The House Oversight Committee voted to advance a bill for open source-tracking of grant data, but not without a tit-for-tat about its lasting impacts.
Rep. Gerry Connolly. (AFGE / Flickr)

The debate over how the federal government processes its spending data continued Tuesday, as the House Oversight Committee approved a bill that would allow agencies to use open source elements for the electronic tracking of grant information. The markup also included a tit-for-tat about the bill’s potential long-term impact.

The committee advanced the Grant Reporting Efficiency and Agreements Transparency (GREAT) Act by voice vote after tacking on an amendment by Gerry Connolly, D-Va., to give the executive branch more latitude in implementing the legislation. The bill would overhaul the government’s reporting structure for grant and cooperative agreements by requiring that agencies use nonproprietary, or open source, data taxonomies and identifiers for grantees.

The current identifiers, maintained by contractor Dun & Bradstreet, are known as the data universal numbering system, or DUNS. Users of that system must have a DUNS Number, but can request one for free from Dun & Bradstreet.

The legislation — sponsored by Virginia Foxx, R-N.C., and Jimmy Gomez, D-Calif. — follows in the footsteps of the Digital Accountability and Transparency Act, which required open source data taxonomies for agency spending and included a Department of Health and Human Services pilot program for grant tracking.


Connolly expressed concerns about whether the bill could result in unintended accessibility and costs issues resulting from a blanket adoption of a nonproprietary system. His amendment would require the Office of Management Budget director and the HHS secretary to evaluate whether open source identifiers are the most beneficial option before determining to choose them over DUNS.
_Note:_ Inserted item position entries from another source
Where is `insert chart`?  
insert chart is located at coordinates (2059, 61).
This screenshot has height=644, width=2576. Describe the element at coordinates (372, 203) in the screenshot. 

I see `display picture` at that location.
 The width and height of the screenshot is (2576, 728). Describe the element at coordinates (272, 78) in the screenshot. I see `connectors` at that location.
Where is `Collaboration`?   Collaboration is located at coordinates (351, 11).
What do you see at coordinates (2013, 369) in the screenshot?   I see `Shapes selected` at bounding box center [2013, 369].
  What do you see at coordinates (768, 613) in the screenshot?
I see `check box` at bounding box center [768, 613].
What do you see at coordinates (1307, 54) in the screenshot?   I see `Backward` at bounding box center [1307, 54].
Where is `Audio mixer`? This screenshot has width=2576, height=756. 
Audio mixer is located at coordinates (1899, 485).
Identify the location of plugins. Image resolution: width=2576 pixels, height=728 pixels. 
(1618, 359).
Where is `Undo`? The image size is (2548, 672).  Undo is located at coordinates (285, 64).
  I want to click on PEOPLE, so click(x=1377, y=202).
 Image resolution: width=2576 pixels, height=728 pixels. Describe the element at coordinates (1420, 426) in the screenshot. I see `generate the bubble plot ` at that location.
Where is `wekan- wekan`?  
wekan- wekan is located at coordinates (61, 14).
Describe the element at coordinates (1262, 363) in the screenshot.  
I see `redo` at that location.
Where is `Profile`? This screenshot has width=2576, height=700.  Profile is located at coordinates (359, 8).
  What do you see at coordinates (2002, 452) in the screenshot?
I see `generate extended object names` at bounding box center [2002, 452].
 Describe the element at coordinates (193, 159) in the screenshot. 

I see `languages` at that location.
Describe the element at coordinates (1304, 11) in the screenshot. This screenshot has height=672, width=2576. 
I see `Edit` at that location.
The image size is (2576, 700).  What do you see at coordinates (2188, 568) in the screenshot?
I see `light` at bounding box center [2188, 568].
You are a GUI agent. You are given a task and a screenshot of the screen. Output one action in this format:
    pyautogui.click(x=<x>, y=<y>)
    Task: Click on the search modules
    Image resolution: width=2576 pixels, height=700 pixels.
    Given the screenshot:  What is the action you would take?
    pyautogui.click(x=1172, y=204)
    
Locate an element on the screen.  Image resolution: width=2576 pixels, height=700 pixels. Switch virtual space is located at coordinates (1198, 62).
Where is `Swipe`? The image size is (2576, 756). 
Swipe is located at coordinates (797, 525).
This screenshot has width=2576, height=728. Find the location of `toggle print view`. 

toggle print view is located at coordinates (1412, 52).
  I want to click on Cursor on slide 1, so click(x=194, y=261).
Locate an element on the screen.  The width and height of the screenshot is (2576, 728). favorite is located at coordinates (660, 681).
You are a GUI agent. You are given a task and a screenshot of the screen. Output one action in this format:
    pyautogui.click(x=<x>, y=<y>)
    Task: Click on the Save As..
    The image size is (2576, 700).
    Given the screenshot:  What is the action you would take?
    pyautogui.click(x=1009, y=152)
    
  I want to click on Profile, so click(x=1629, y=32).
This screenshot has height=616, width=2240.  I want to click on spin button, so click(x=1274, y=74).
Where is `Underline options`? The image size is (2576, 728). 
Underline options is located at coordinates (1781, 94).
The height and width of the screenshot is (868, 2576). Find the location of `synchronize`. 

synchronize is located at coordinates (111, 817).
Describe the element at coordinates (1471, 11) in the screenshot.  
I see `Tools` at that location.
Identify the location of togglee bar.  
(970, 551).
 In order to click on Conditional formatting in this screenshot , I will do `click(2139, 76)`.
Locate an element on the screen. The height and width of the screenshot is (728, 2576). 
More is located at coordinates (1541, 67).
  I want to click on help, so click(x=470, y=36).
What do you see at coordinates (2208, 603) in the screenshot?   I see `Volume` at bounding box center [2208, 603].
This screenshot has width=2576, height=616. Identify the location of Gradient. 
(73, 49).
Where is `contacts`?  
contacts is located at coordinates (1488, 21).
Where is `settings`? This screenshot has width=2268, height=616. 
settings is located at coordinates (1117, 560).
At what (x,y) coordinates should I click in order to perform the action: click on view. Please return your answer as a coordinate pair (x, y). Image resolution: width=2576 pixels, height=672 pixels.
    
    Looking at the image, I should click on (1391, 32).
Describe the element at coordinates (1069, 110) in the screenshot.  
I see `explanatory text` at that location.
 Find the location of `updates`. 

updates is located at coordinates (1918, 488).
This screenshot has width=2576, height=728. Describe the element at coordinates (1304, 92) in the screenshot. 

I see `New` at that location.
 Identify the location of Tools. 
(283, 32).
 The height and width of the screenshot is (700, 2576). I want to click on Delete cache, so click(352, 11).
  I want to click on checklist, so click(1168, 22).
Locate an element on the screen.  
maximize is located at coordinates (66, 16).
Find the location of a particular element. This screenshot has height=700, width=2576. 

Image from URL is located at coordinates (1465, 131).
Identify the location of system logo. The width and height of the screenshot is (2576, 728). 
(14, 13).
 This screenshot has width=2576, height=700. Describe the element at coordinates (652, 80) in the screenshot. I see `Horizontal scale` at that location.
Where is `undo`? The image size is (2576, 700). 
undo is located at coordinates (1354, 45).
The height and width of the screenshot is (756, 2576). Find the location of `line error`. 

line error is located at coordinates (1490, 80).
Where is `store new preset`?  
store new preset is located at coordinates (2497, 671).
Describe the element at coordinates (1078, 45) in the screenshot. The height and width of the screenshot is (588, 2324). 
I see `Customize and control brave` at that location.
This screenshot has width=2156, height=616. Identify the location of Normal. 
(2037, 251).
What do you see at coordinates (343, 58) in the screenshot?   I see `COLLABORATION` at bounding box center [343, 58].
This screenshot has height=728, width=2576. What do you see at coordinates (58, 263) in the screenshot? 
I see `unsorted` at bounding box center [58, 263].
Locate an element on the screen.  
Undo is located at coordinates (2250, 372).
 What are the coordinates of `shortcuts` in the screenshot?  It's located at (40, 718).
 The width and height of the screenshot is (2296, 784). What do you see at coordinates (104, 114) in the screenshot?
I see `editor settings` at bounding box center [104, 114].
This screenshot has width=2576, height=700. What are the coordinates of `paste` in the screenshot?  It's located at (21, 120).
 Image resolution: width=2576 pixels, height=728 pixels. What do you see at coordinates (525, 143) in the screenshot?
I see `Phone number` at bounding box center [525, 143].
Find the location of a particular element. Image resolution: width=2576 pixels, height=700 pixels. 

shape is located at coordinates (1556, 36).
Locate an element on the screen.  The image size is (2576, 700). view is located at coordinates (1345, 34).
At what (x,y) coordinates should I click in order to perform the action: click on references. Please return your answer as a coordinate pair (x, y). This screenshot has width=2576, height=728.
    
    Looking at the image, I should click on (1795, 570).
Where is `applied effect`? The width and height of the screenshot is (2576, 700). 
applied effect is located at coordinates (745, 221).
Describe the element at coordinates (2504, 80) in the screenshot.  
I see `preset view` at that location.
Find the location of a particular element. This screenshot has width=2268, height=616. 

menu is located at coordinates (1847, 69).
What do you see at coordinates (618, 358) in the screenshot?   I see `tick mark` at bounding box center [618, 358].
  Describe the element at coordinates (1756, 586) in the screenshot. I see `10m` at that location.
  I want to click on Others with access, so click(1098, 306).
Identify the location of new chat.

“Any action taken to switch to nonproprietary identifiers should be done only after careful consideration. It may be a good idea, but we need to know that,” he said. “My amendment would require OMB and HHS to consider factors such as accessibility and cost to recipients of federal awards, agencies that issue federal awards, private sector experts and members of the public, including privacy experts and advocates.”

Foxx took issue with Connolly’s assessment, reminding the committee that the legislation is designed to make the data more transparent and less attached to one company’s system.

“I will say that it’s passing strange that members who publicly profess to want transparency and restoration of [constitutional] Article One authority are willing to allow a monopolistic operation to continue,” she said. “That being said, the debate over a nonproprietary standard for identifiers is central to that of any debate over government data and transparency in our government’s procurement process.”

But Steve Russell, R-Okla., agreed with Connolly, saying that a wholesale shift to a nonproprietary system could require outside entities to pay to re-register into the new system, duplicating costs and excluding potential contractors from the system.


“A nonproprietary option has varying costs that grantees could have to pay anywhere from $75 to $128 for each new registration and it doesn’t end there,” he said. “Those costs could continue to increase on the user from $50 to $91 a year for annual renewals. That, in sum, means whoever this new entity providing the services would be raking in $50 million-plus in fees that are currently not garnished.”

Dun & Bradstreet praised Connolly’s amendment.

“This was an important step to ensure that robust private sector innovation can be evaluated when the government takes on the important task of increasing transparency and providing efficiencies,” said spokeswoman Allison Schwartz. “Dun & Bradstreet is proud to be a part of the current process, supporting data driven award management decision-making, transparency and accountability in the award management system at no cost to the awardee.”

Hudson Hollister, executive director of the Data Coalition — which has advocated for open source legislation, including the GREAT Act — said in a statement that he looked forward to a House vote on the bill, despite Connolly’s amendment, and would be advocating for the use of nonproprietary identifiers.

“Currently, the grant system requires a grantee to obtain a DUNS Number to be eligible to receive federal awards. This identifier is key to making sense of federal grant spending across the government,” he said. “Federal agencies and the public are prohibited by a license on the data from bulk downloading a complete copy of this data without paying royalties to Dun & Bradstreet.”


Correction: This story has been corrected to explain that users of the DUNS system can obtain a DUNS Number for free from Dun & Bradstreet.